If publisher had to negotiate with the government, they’d loose, because of the absurdity involving money.
With you it seems you would not comply either, and by now researchers would have organized against it anyway.
But they go to a third point, the university. I am sure some are bothered but it is probably not their job to deal with issues like that (they think) which they might perceive as too big for them.
But it is no accident that they found the sweet spot.
>> So it is still not the case that private company locking away public research is forbidden ?
It is not against the criminal law AFAIK. So you have to take a private civil action. Which is expensive and may fail.
> Elsevier will cut off the University of Cambridge
As a Cambridge PhD alumni, I say what the hell: get us banned from Elsevier. Half of what they publish is poorly reviewed dross anyway.
As for the rest, well, reforming Elsevier et al. is impossible. They are incorrigible copyright thieves who have outlived the usefulness they once had. The sooner major universities stop paying them and stop their academics agreeing to their conditions, the sooner they will die. One simple starters: no peer-reviewing for journals or conferences that are not open access on publicly-funded time.
So, if you can take the heat, do it. Make the problem worse.
You academics should stop signing over your own research to Elsevier if you don’t want it locked up forever. Perhaps that also means not working for a university like Cambridge if they demand Elsevier published staff.

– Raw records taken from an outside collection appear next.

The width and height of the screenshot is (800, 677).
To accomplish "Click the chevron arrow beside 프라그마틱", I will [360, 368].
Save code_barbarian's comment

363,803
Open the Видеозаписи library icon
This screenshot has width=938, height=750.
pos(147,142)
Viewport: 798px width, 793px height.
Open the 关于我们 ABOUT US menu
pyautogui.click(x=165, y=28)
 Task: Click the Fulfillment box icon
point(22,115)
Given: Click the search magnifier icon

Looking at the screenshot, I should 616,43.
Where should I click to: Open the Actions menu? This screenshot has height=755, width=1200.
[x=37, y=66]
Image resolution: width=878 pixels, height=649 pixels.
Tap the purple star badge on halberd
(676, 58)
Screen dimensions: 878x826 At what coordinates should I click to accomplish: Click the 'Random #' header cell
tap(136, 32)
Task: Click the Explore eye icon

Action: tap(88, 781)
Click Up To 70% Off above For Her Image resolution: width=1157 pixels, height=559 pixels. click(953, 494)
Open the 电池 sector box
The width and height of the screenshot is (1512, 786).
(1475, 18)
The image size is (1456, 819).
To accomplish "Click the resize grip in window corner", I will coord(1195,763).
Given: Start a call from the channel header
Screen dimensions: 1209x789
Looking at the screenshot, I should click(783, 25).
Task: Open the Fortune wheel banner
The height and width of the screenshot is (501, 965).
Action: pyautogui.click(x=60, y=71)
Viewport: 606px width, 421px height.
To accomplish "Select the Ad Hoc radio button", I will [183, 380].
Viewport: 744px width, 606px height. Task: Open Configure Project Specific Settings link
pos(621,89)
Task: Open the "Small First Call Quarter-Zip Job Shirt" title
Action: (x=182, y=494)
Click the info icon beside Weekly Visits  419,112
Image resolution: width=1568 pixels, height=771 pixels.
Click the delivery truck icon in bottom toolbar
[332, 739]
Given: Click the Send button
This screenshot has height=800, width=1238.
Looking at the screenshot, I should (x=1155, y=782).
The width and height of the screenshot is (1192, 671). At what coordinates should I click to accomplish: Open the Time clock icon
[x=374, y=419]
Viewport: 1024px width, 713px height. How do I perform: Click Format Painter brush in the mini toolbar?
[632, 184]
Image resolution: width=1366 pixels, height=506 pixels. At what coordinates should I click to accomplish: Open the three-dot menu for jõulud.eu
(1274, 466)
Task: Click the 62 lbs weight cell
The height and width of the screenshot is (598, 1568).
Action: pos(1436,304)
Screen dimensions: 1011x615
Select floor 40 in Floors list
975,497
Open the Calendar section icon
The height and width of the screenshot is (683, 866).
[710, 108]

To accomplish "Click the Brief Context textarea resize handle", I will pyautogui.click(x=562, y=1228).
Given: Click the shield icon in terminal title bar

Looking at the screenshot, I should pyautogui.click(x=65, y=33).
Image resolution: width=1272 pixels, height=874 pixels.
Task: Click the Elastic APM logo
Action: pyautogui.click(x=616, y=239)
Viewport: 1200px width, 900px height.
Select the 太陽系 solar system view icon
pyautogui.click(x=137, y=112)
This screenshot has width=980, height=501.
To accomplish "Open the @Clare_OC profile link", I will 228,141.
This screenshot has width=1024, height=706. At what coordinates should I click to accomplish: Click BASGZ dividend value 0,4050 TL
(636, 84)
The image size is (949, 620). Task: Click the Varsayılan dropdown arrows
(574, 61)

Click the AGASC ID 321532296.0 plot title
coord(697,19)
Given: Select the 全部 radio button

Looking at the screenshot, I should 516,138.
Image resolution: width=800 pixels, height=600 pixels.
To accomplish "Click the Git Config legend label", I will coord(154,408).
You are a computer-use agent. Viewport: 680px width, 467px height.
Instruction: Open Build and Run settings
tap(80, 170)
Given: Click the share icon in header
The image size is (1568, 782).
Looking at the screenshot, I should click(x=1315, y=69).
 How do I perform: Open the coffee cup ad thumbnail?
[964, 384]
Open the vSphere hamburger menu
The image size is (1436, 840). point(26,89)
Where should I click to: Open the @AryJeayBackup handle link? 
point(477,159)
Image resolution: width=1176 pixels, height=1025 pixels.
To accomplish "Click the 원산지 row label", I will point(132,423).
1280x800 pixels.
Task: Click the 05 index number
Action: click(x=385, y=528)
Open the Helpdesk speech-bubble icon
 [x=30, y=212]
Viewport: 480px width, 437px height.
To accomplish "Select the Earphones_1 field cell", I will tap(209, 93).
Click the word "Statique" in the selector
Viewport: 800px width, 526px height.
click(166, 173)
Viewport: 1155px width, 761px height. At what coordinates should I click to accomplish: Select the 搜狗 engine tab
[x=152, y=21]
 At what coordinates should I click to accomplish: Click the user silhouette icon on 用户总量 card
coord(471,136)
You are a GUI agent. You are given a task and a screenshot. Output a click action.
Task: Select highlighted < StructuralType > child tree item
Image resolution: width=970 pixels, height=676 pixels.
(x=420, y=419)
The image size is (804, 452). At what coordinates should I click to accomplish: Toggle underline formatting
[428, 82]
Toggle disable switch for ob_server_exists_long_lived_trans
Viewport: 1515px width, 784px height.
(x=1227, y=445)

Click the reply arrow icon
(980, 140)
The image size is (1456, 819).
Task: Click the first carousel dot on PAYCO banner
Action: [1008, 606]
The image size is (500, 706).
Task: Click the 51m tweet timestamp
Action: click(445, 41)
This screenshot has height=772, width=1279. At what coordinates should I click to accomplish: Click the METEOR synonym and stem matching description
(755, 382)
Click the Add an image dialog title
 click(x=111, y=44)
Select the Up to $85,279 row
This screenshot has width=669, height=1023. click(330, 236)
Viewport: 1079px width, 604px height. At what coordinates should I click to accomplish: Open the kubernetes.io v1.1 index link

So, why did you omit the attribution on that diagram?
Because I was going to see if people could fins the article! Here it is: Metabolites 2012, 2, 39-56; doi:10.3390/metabo2010039 (And despite Beall I assert this is a reputable paper)
What the science community needs is a sufficiently large self-owned non-profit publishing organization – at least I think so.
It might be (most probably is the case) that publishing scientific papers is quite a lot of work and cannot be done by volunteers only (while all the peer reviewing is already done by unpaid collabprators, AFAIK). It will need a professional organization that may be financed by a foundation.
I admit to have zero experience with foundation but there should be some persons out there with some money to donate to setup such a foundation! That might be a way to open science…
You mean the way the ACS happens to be a non-profit publishing organization “owned” by it’s members? Elsevier didn’t happen to attack Wikipedia the way the non-profit ACS did.
The straightforward way is to make a law that forces recipients of grants to publish in open access journals.
For what it’s worth, it appears that the incorrect structure is cyclopiazonic acid. It is missing a nitrogen atom in the lower five-membered ring.
Briliiant! Thanks. Nice to have verification.
“Because no University ever challenges conditions that publishers set.”
I’m sorry, no. University librarians have been challenging publishers on licensing conditions for over a decade. Kenneth Frazier, former director of the libraries at UW-Madison, first encouraged librarians not to accept terms for what they call the “Big Deal” in D-Lib Magazine in 2001.
http://www.dlib.org/dlib/march01/frazier/03frazier.html
Choice quote from the article:
“Academic library directors should not sign on to the Big Deal or any comprehensive licensing agreements with commercial publishers.”
Much more has been written on the subject since, and recently some university libraries have dropped subscriptions completely because the publisher’s terms were unacceptable, or like Harvard, have encouraged faculty to publish in open-access journals instead of paywalled publications: http://www.theguardian.com/science/2012/apr/24/harvard-university-journal-publishers-prices
It seems you me you can get around the copyright issue by encouraging people to run the analyzer on the papers they read/cite/write themselves. Presumably if someone has the right to read a paper, they can also run that paper through your analyzer.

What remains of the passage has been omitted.